* start Record extracts *
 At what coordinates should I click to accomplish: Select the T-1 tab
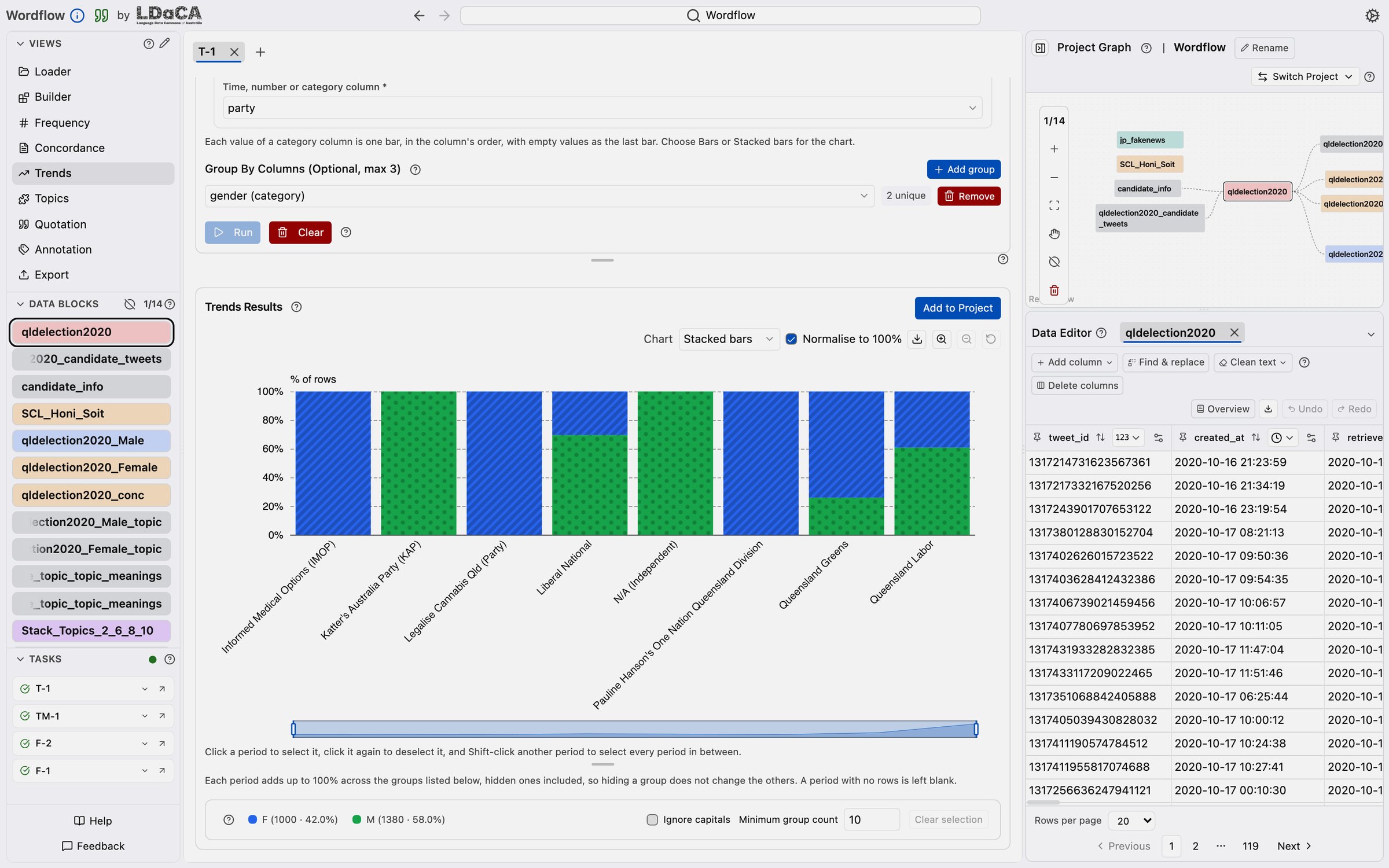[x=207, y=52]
* end Record extracts *
* start Record extracts *
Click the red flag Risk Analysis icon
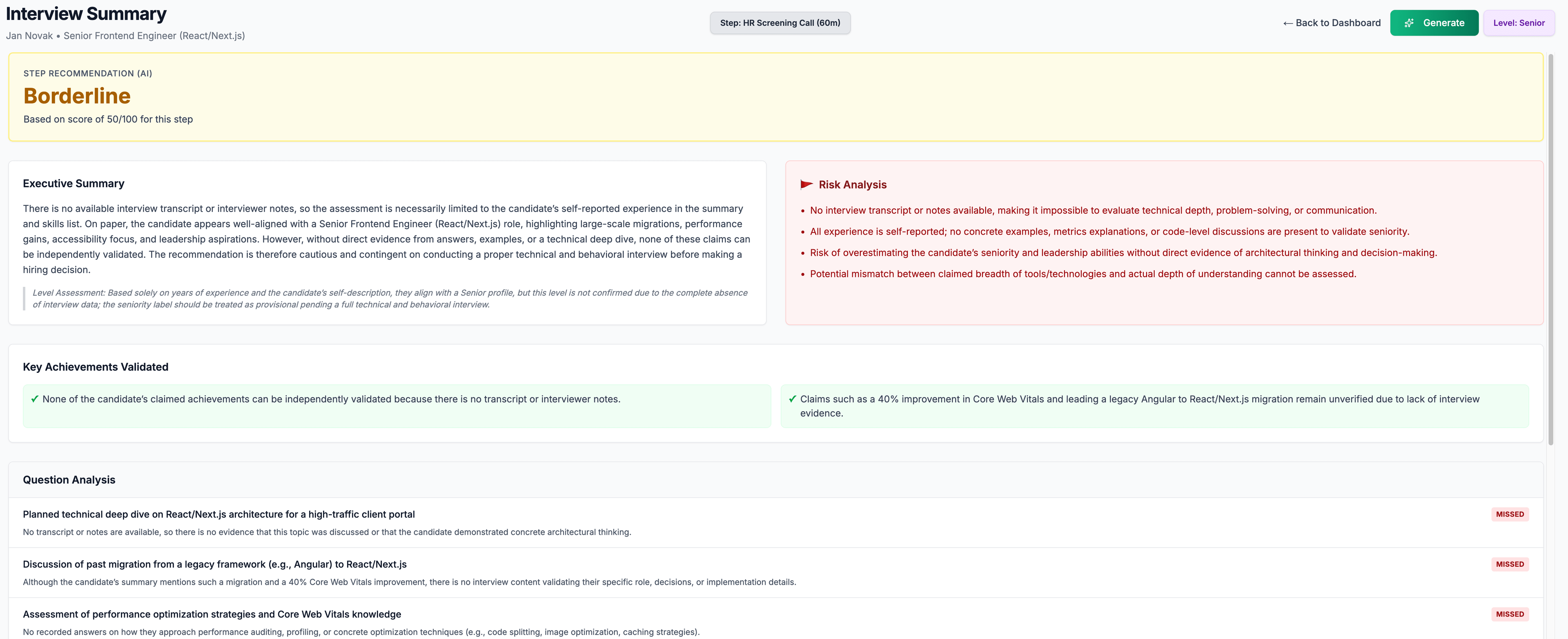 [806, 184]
* end Record extracts *
* start Record extracts *
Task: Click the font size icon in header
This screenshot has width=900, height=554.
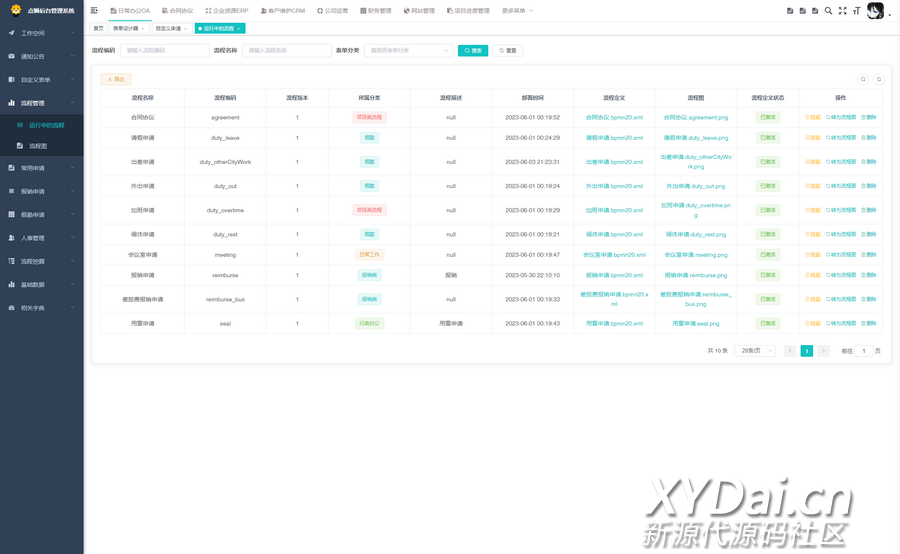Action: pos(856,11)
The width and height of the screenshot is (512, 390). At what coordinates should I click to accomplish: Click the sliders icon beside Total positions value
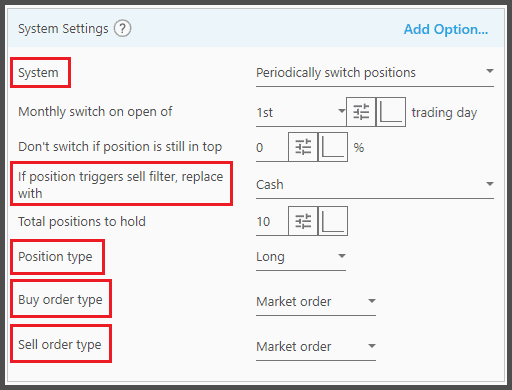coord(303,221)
* end Record extracts *
Reproduce verbatim the stretch of lines from the one containing "At what coordinates should I click to accomplish: Select" through the one containing "[x=207, y=52]", including both of these lines. Omit the pictures.

 At what coordinates should I click to accomplish: Select the T-1 tab
[x=207, y=52]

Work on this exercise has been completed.